Into Europe by many a subsequent battle, a

Longer respite, I ween, for old Rome there had been,

Nor Europe so early had bowed to an Attila.

It is clear that a stranger and far greater danger

Threatened Rome when on Carthage her wrath she was wreaking;

And that Cato the Censor had shown greater sense, or

Discernment, by crying "Delenda est Peking!"

But alas! all these stories of China's old glories,

Mr. Punch plainly sees it is vain to recall,

Since the course of the nation in civilisation

Has for ages been typified best by its wall.

No more, like his sires, the Chinese aspires

In science and art to be making some new step;

But the national skill, like a soldier on drill,

Keeps performing a kind of perpetual goose-step.

For the vast population, the hand cultivation

Of the still fertile country no longer suffices;

Though to drain swamps they toil, and to carry up soil

To the rocky hill sides, no unfrequent device is.

And, on seeing their dainties, poor Punch fit to faint is,

As he cries, "Nought but famine gives such things a price!"

"Rats and mice, and such small deer," snakes and puppies are all dear.

As helping to eke out their pittance of rice.

Now whilst thus his quick wit is on their antiquities

Busy as that of a Layard or Bonomi;

Or, like that of M'Culloch, of pig, sheep, and bullock,

Rice and tea, is discussing the social economy,

There springs up a great riot near, and the patriot

Army comes marching along in its pride;

Crying out as they go, "We are hostile to Fô!"

They fling down the josses on every side,

And smash, in their scrimmages, all Buddha's images,

Whilst a new-fangled creed by their chiefs is propounded,

Which they call Christianity; though, when Punch comes to scan it, he

Finds it is but Confucius his creed "worse confounded."

Now in hamlet or city, all quarter or pity

To their long hated rulers the natives refuse;

"Peacock's plumes" and "Red buttons" are nought but lost muttons.

Whilst impatient his badges of serfdom to lose,

Each Chinese without fail parts his head from his tail,

And henceforth minds his toupées instead of his queues.

Mr.
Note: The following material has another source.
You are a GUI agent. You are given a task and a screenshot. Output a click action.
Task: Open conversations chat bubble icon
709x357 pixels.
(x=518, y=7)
Punch—whilst applauding their courage, and lauding

Their natural wish to recover their freedom—

Still thinks that society may with propriety

Expect him a brief "screed o' doctrine" to read 'em.
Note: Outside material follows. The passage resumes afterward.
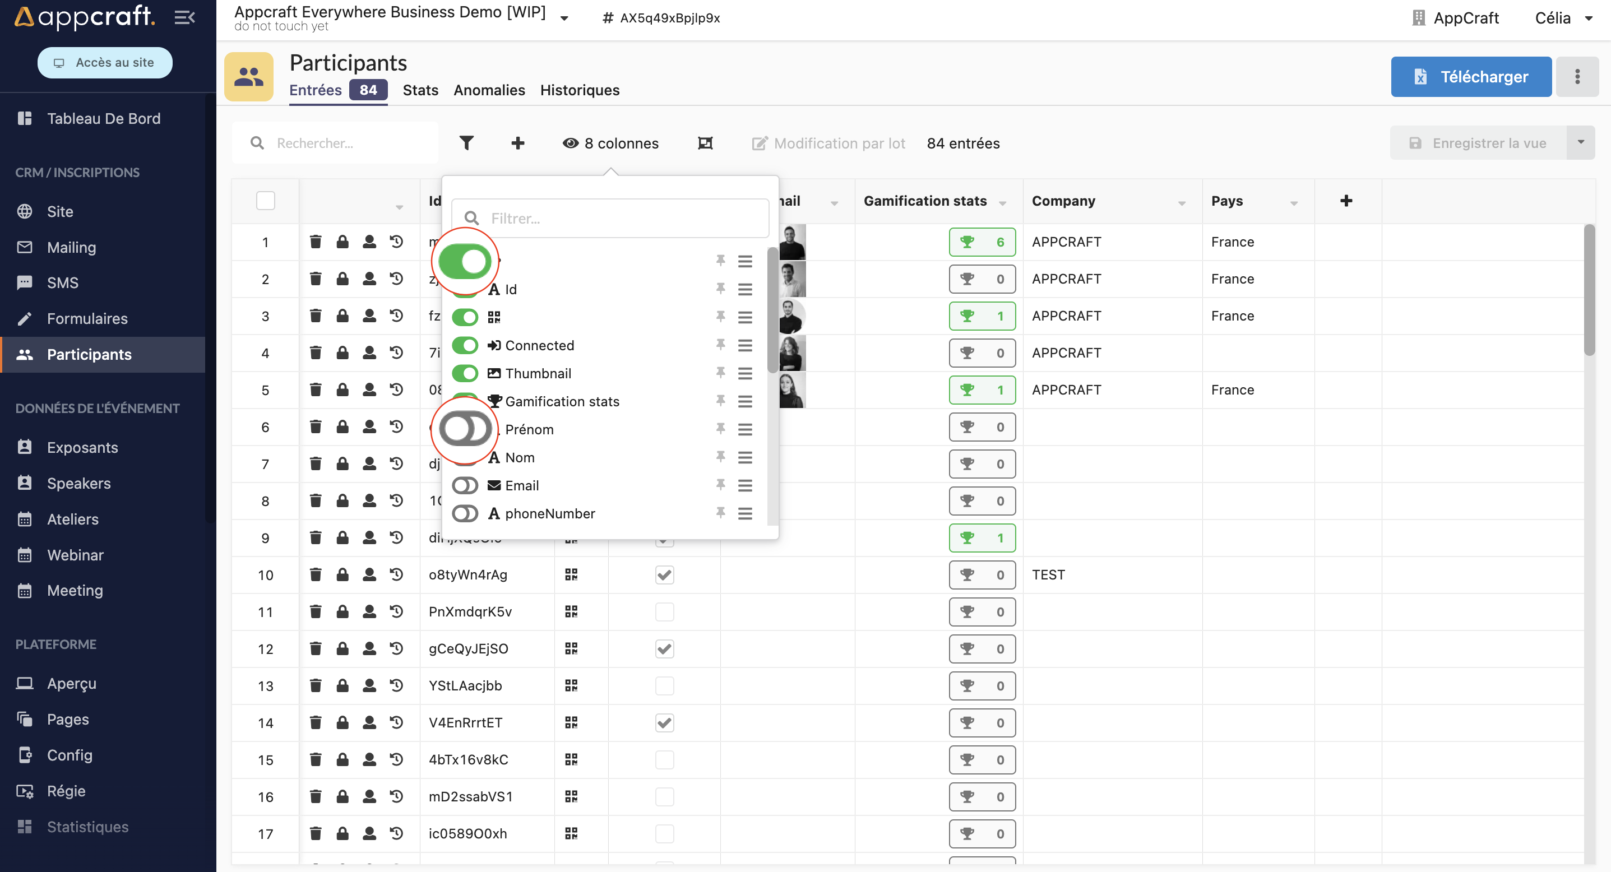Delete row 1 with trash icon
The image size is (1611, 872).
coord(315,242)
So he summons their leader, and says, "You indeed err,

If you think that this triumph your labour will terminate;

When the Mantchews have vanished, there still must be banished

Many faults which for ages you've suffered to germinate.

Your own gross inhumanity, cunning, and vanity,

Which still are so great that I cannot ignore 'em,

Helped the Mantchews, who knew you right well, to subdue you,

As the Mongols and Khalkas had oft done before 'em.

You have broken your chains of to-day with small pains;

But hereafter, if courage and honesty you lack, you

Will be conquered once more—like your fathers of yore,

By the might of some yet to come Kublai or Hulakhu;

For the hordes of the North are still ripe to burst forth.

As oft in their tents the rude minstrel or rhymer

Tunes his harp in the praise of those glorious days,

When their sires fought bravely for Gengis or Timur.

To conclude. If you'd thrive, you must earnestly strive

To rub out of men's minds the stern dictum of Tennyson,

That 'in Europe one day beats a year in Cathay,'

And thereto Punch heartily gives you his benison."